# REQUIRED ACTION
Pull every line with "agent" from the entries below.

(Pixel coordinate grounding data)
* * *

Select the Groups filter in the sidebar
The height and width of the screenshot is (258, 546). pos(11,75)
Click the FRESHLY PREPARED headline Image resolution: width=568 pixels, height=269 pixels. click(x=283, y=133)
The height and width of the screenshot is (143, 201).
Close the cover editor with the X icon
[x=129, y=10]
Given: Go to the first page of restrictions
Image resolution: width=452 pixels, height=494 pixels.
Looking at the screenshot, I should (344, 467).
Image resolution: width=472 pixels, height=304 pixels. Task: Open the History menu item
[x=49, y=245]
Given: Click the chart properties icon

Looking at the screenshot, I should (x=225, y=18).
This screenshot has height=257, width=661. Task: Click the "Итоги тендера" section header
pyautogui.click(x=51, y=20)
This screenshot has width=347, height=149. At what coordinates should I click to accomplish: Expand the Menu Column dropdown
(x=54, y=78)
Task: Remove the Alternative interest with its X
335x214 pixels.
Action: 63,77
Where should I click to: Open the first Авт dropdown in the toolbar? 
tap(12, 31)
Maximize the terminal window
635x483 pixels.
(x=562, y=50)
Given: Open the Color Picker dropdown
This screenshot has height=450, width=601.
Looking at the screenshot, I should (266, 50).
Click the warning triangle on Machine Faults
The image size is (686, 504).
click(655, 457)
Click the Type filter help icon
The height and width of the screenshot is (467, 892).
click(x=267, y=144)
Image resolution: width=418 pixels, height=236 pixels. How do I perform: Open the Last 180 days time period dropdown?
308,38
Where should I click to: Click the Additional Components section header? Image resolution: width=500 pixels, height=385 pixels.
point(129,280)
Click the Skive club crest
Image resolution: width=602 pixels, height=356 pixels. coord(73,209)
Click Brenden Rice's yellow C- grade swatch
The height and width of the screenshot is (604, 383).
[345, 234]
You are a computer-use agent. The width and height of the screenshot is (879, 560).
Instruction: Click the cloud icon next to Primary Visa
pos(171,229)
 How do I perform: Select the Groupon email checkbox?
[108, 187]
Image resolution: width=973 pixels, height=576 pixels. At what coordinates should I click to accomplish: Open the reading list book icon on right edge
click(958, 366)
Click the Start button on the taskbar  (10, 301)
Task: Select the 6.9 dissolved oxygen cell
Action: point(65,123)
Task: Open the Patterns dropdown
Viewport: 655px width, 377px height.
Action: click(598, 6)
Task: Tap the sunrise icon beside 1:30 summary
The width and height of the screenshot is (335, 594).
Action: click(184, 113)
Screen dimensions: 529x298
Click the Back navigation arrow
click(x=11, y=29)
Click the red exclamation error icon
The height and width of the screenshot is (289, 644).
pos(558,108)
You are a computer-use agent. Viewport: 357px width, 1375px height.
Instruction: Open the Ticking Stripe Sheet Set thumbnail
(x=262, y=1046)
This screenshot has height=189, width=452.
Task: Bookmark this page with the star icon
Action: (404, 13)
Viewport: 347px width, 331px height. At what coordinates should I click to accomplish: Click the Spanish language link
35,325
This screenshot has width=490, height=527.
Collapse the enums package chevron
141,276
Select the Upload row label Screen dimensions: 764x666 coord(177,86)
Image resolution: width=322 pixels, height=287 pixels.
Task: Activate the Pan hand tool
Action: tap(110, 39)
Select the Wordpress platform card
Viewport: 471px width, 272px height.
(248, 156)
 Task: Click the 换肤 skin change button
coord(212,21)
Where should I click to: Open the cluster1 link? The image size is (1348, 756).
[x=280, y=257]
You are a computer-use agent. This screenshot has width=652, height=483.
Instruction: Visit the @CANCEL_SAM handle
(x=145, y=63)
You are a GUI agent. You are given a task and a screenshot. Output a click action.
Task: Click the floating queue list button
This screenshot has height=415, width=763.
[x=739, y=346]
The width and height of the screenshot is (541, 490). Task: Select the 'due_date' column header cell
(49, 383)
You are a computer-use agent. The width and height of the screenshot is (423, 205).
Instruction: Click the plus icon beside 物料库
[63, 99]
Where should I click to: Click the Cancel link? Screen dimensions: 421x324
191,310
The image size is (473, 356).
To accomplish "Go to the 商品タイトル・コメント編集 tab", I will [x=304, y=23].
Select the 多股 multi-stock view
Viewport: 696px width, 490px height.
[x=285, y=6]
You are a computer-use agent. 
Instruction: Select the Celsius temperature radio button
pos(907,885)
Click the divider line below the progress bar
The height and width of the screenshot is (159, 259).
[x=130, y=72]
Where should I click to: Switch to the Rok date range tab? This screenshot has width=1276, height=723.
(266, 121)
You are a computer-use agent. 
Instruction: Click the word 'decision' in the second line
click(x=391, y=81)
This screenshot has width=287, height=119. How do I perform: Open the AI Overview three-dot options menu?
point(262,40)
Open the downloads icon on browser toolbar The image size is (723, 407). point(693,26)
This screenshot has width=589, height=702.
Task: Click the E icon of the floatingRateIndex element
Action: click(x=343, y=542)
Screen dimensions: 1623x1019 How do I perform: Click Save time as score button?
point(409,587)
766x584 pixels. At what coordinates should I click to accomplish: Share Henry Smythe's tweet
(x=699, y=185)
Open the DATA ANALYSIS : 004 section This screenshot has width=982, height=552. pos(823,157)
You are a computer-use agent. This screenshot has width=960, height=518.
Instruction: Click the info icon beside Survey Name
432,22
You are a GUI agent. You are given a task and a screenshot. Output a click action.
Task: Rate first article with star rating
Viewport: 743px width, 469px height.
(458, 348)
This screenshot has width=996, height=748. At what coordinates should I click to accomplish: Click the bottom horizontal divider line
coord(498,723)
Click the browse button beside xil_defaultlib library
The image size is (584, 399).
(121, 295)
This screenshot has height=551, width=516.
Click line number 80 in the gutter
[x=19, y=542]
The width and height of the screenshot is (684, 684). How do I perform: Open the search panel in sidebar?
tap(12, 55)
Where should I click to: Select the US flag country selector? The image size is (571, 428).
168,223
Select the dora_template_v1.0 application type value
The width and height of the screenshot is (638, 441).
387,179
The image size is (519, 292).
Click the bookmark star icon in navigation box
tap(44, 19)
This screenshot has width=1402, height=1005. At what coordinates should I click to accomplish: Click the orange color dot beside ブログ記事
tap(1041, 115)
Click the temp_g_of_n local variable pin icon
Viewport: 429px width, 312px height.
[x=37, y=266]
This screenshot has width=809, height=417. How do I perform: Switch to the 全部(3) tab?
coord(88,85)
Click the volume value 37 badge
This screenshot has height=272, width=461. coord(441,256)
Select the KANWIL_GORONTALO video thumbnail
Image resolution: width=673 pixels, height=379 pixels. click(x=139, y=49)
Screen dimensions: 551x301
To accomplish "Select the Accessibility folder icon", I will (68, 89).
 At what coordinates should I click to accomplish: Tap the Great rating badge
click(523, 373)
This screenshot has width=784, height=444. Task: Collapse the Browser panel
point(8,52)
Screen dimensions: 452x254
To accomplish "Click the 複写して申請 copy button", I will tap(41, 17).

* * *

# YOUR RESPONSE
You are a computer-use agent. The width and height of the screenshot is (879, 560).
You are a computer-use agent. Viewport: 357px width, 1375px height.
You are a computer-use agent. This screenshot has width=652, height=483.
You are a GUI agent. You are given a task and a screenshot. Output a click action.
You are a computer-use agent. The width and height of the screenshot is (423, 205).
You are a computer-use agent. 
You are a computer-use agent. 
You are a computer-use agent. This screenshot has width=960, height=518.
You are a GUI agent. You are given a task and a screenshot. Output a click action.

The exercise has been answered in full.